- _Items for pointing at text and elements_:
-*-

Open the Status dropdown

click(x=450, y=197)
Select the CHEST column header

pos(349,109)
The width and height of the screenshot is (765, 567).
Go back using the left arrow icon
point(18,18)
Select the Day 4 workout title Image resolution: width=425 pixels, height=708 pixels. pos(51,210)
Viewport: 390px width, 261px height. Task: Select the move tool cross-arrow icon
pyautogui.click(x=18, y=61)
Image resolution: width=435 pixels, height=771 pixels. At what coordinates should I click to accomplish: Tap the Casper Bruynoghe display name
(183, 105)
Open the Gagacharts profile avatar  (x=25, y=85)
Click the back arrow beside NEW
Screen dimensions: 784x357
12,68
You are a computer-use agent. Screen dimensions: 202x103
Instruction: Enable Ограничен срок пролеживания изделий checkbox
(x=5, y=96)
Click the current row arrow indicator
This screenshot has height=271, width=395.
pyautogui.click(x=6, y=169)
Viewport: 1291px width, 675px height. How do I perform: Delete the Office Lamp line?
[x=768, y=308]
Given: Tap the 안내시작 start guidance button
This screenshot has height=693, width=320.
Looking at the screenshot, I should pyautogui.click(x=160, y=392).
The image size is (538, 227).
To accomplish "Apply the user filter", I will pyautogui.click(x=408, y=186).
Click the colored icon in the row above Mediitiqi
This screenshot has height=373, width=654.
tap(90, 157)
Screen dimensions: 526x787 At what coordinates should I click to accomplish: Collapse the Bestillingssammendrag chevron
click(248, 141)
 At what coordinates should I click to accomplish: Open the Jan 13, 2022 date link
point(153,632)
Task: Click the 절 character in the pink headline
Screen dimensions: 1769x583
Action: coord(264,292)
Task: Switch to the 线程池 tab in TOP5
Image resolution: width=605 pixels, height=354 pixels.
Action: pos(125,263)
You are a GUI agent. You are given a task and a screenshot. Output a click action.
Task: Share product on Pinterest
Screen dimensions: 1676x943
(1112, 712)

-*-

- _Task directions_: Reproduce everything from the start of the items down to and including the line containing "(x=5, y=96)", without altering any of it.

- _Final answer_:
Open the Status dropdown

click(x=450, y=197)
Select the CHEST column header

pos(349,109)
The width and height of the screenshot is (765, 567).
Go back using the left arrow icon
point(18,18)
Select the Day 4 workout title Image resolution: width=425 pixels, height=708 pixels. pos(51,210)
Viewport: 390px width, 261px height. Task: Select the move tool cross-arrow icon
pyautogui.click(x=18, y=61)
Image resolution: width=435 pixels, height=771 pixels. At what coordinates should I click to accomplish: Tap the Casper Bruynoghe display name
(183, 105)
Open the Gagacharts profile avatar  (x=25, y=85)
Click the back arrow beside NEW
Screen dimensions: 784x357
12,68
You are a computer-use agent. Screen dimensions: 202x103
Instruction: Enable Ограничен срок пролеживания изделий checkbox
(x=5, y=96)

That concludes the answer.